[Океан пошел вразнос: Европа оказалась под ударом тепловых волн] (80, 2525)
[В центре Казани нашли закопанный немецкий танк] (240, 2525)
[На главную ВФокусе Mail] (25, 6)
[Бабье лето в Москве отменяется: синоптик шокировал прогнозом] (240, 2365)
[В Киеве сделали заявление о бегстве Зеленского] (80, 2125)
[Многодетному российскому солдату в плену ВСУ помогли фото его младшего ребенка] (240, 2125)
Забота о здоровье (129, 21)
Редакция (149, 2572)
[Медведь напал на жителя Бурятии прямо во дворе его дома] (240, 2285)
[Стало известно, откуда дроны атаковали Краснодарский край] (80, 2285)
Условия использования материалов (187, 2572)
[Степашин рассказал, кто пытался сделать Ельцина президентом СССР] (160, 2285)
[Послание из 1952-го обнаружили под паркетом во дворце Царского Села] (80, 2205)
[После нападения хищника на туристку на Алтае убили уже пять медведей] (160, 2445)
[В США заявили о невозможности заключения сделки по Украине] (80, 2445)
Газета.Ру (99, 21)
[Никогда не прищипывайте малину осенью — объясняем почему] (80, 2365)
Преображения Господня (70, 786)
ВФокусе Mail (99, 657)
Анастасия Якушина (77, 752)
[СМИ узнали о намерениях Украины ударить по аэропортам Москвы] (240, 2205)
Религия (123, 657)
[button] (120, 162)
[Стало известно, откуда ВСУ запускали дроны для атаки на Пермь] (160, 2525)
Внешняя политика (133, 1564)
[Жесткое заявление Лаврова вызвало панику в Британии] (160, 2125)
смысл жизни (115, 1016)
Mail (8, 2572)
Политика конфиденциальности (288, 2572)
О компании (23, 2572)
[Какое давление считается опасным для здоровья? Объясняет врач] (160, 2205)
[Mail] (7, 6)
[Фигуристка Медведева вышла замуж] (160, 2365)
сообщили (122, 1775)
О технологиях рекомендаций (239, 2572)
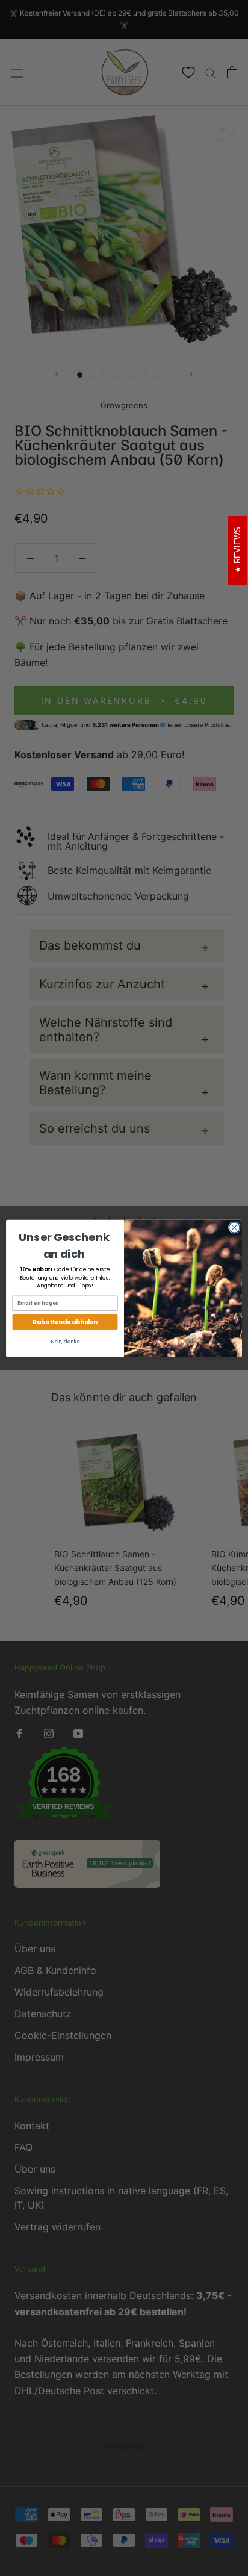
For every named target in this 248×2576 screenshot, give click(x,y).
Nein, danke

----------

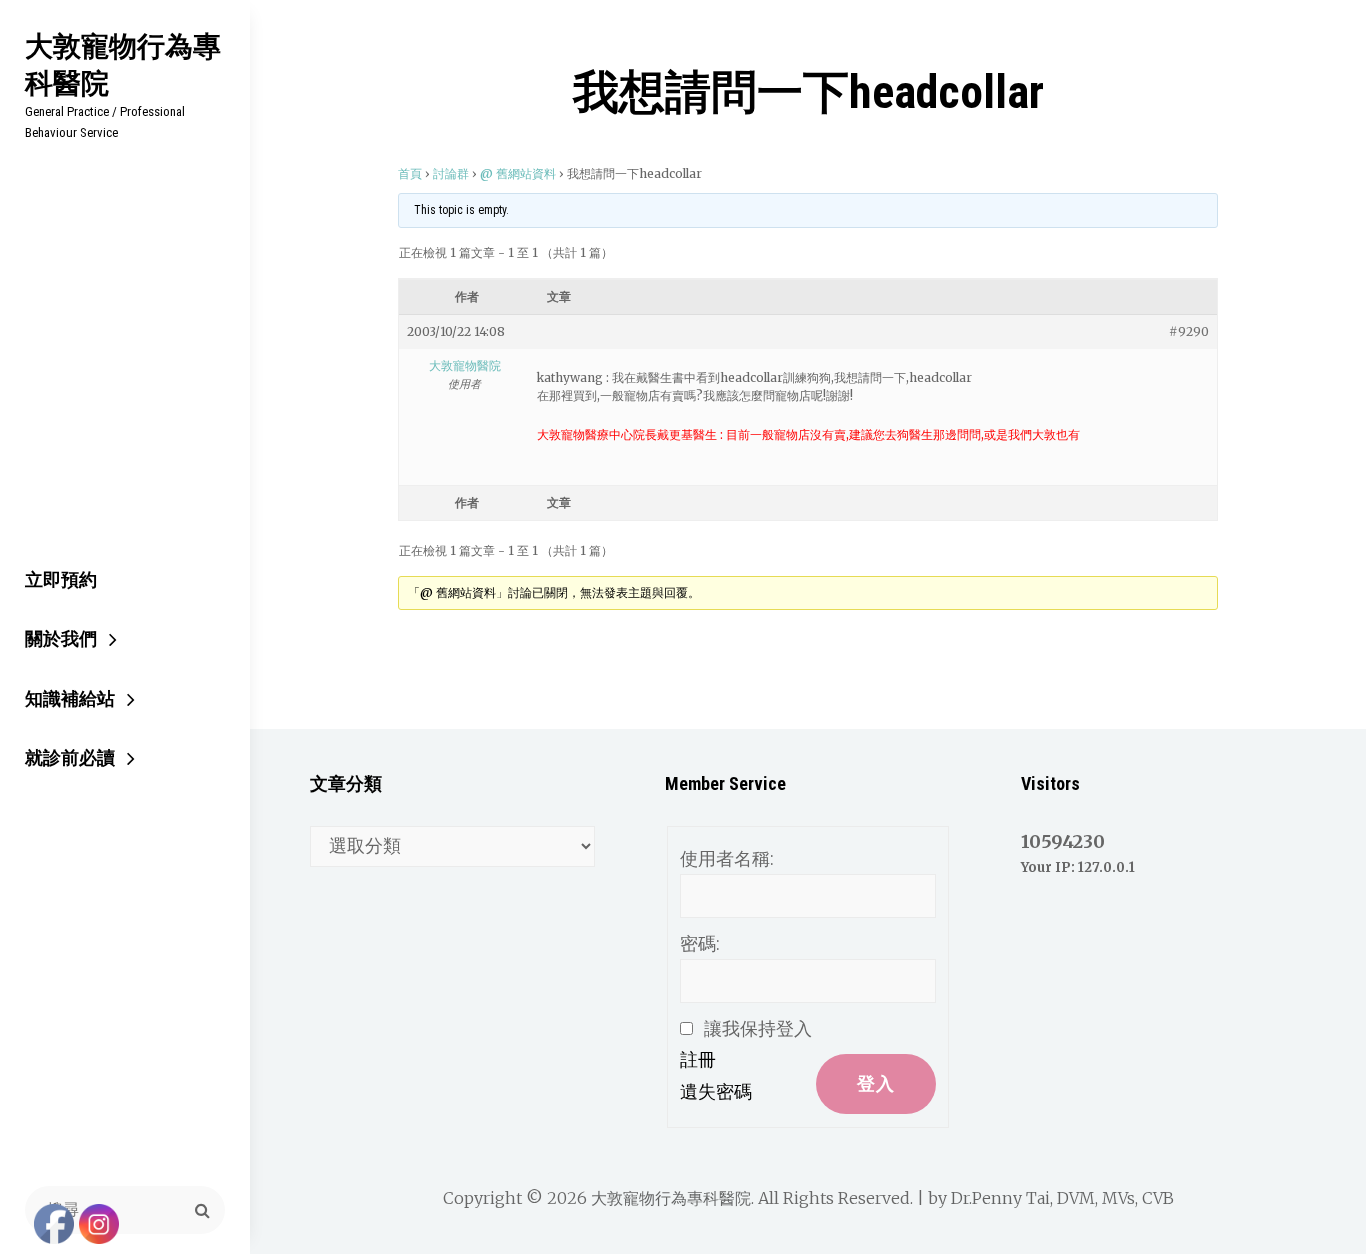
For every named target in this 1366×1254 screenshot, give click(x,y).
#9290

----------

#### REQUIRED WORK:
What are the lines above from the one with "смысл жизни (115, 1016)" to the one with "Nein, danke", both included? Reproduce them exactly, without pictures.

#### PROBLEM SOLUTION:
смысл жизни (115, 1016)
Mail (8, 2572)
Политика конфиденциальности (288, 2572)
О компании (23, 2572)
[Какое давление считается опасным для здоровья? Объясняет врач] (160, 2205)
[Mail] (7, 6)
[Фигуристка Медведева вышла замуж] (160, 2365)
сообщили (122, 1775)
О технологиях рекомендаций (239, 2572)
For every named target in this 248×2576 screenshot, give click(x,y).
Nein, danke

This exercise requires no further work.